In the records below, copy out the part that opens with the line containing "Go forward with the right chevron" and runs through the end of the records, with both ends included. Leave the pictures out.

## Begin Provided records

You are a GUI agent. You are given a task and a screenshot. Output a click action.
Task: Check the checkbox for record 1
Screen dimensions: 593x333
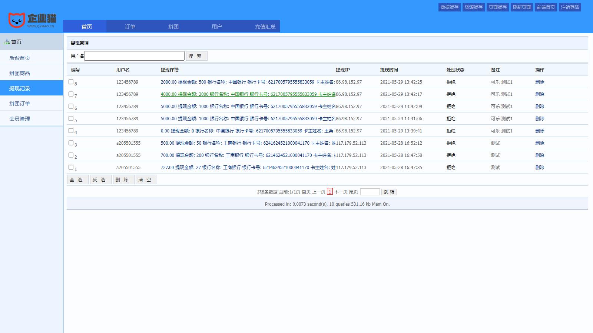coord(71,167)
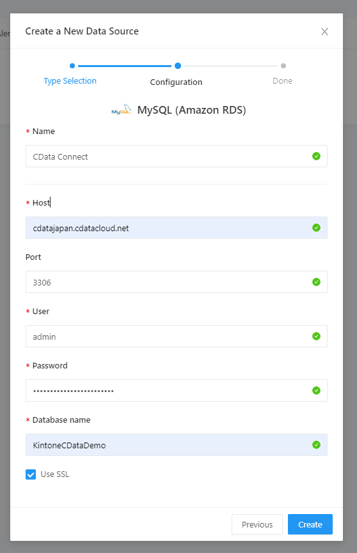Screen dimensions: 357x553
Task: Click the MySQL logo icon
Action: 121,110
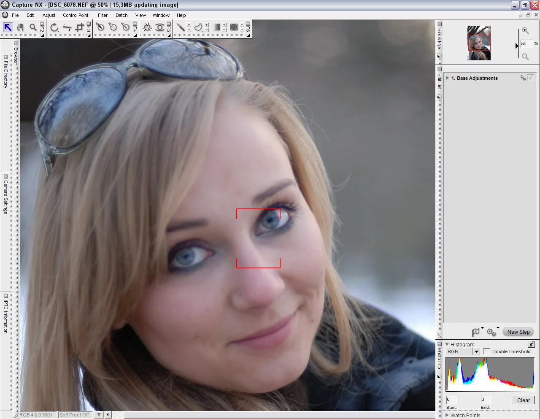Image resolution: width=540 pixels, height=419 pixels.
Task: Toggle the Base Adjustments apply checkbox
Action: 530,78
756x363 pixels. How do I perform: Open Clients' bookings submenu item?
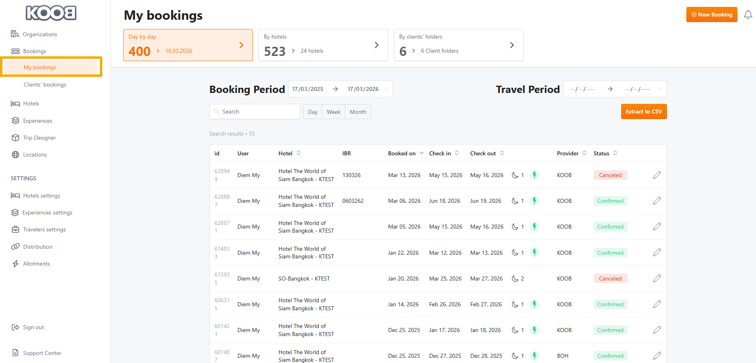coord(45,85)
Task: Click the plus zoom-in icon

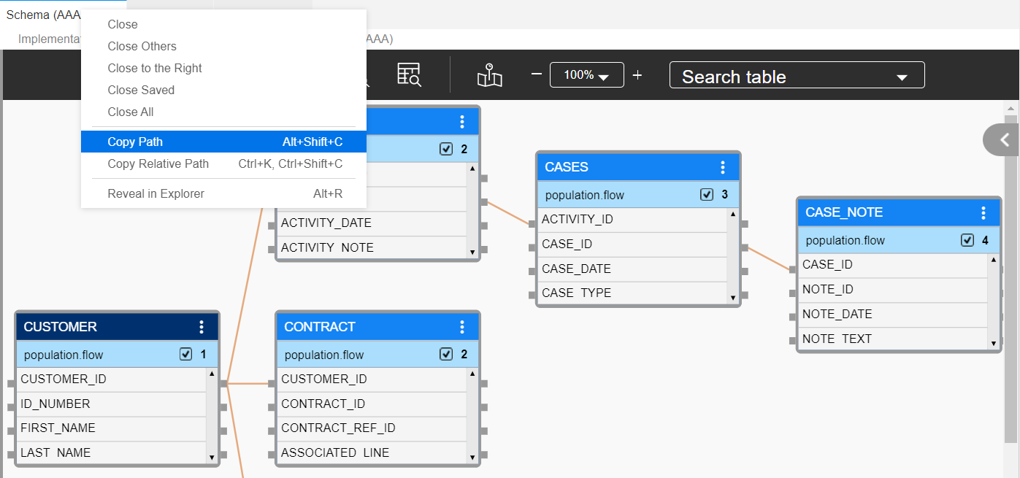Action: [637, 74]
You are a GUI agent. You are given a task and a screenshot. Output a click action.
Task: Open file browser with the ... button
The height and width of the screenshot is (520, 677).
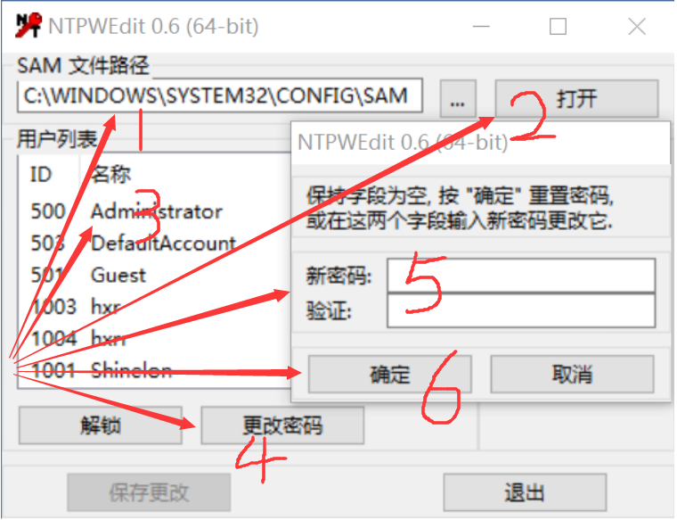458,98
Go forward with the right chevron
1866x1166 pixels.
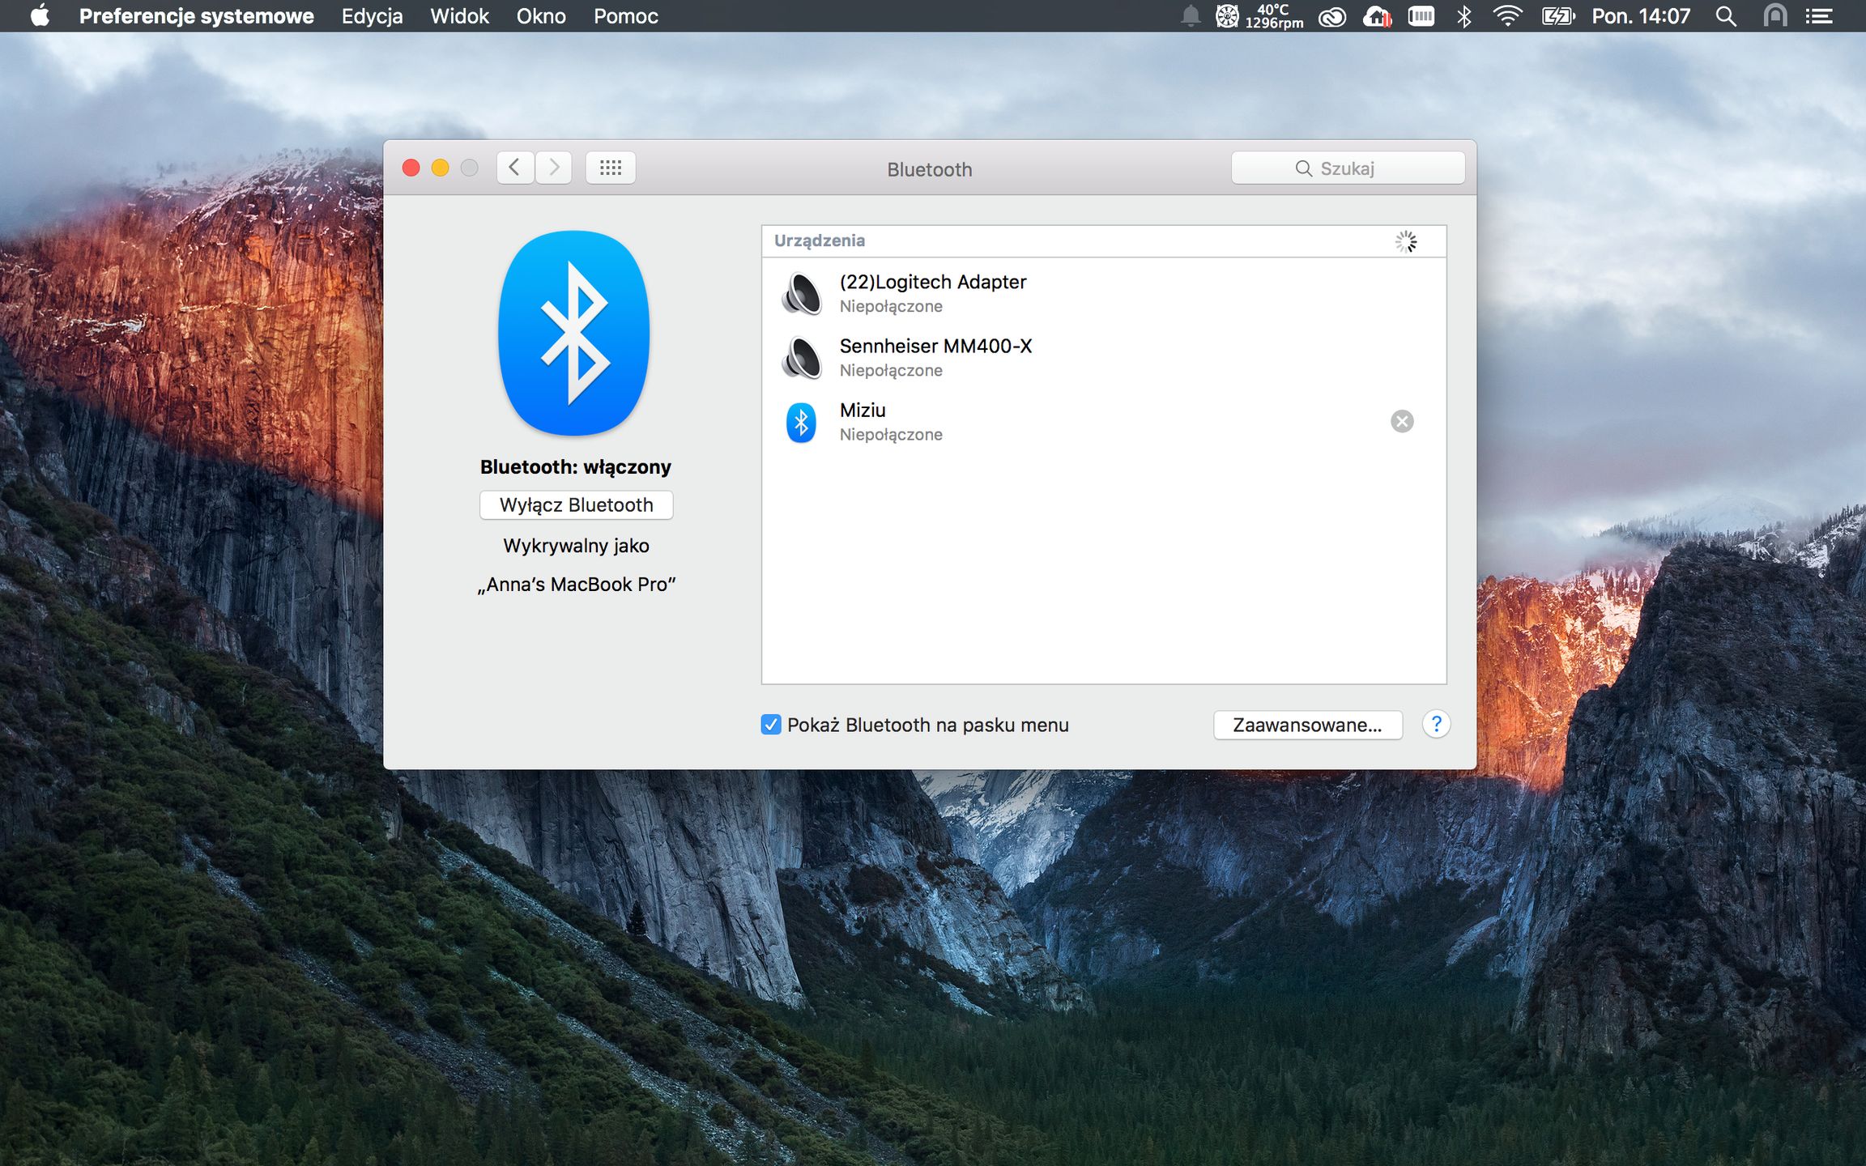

## End Provided records

Exercise output:
Go forward with the right chevron
1866x1166 pixels.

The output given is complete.